▼
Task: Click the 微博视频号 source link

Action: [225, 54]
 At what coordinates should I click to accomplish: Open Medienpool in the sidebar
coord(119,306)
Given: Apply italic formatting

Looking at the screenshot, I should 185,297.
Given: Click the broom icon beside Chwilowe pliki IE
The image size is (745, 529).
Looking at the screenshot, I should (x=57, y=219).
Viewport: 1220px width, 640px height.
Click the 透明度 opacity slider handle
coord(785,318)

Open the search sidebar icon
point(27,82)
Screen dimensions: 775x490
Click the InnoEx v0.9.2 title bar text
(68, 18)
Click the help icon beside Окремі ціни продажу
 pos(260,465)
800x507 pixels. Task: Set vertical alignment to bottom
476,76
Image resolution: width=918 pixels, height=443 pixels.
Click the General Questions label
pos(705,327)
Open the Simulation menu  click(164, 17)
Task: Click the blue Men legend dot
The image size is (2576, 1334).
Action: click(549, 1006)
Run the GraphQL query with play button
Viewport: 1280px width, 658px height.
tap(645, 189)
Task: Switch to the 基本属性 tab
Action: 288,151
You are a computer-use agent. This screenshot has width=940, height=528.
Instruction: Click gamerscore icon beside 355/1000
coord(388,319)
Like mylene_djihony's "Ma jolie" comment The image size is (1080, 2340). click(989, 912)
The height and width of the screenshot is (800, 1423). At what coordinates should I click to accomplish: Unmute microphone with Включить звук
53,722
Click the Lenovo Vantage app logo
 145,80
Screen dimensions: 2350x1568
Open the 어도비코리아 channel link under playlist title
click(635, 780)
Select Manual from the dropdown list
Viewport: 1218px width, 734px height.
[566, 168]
▲
▶ [PROBLEM DETAILS]
Arrange the lines above as a JSON list of strings, with one string for each line and blank lines omitted.

▶ [ANSWER IN FULL]
[
  "Task: Click the 微博视频号 source link",
  "Action: [225, 54]",
  " At what coordinates should I click to accomplish: Open Medienpool in the sidebar",
  "coord(119,306)",
  "Given: Apply italic formatting",
  "Looking at the screenshot, I should 185,297.",
  "Given: Click the broom icon beside Chwilowe pliki IE",
  "The image size is (745, 529).",
  "Looking at the screenshot, I should (x=57, y=219).",
  "Viewport: 1220px width, 640px height.",
  "Click the 透明度 opacity slider handle",
  "coord(785,318)",
  "Open the search sidebar icon",
  "point(27,82)",
  "Screen dimensions: 775x490",
  "Click the InnoEx v0.9.2 title bar text",
  "(68, 18)",
  "Click the help icon beside Окремі ціни продажу",
  " pos(260,465)",
  "800x507 pixels. Task: Set vertical alignment to bottom",
  "476,76",
  "Image resolution: width=918 pixels, height=443 pixels.",
  "Click the General Questions label",
  "pos(705,327)",
  "Open the Simulation menu  click(164, 17)",
  "Task: Click the blue Men legend dot",
  "The image size is (2576, 1334).",
  "Action: click(549, 1006)",
  "Run the GraphQL query with play button",
  "Viewport: 1280px width, 658px height.",
  "tap(645, 189)",
  "Task: Switch to the 基本属性 tab",
  "Action: 288,151",
  "You are a computer-use agent. This screenshot has width=940, height=528.",
  "Instruction: Click gamerscore icon beside 355/1000",
  "coord(388,319)",
  "Like mylene_djihony's \"Ma jolie\" comment The image size is (1080, 2340). click(989, 912)",
  "The height and width of the screenshot is (800, 1423). At what coordinates should I click to accomplish: Unmute microphone with Включить звук",
  "53,722",
  "Click the Lenovo Vantage app logo",
  " 145,80",
  "Screen dimensions: 2350x1568",
  "Open the 어도비코리아 channel link under playlist title",
  "click(635, 780)",
  "Select Manual from the dropdown list",
  "Viewport: 1218px width, 734px height.",
  "[566, 168]"
]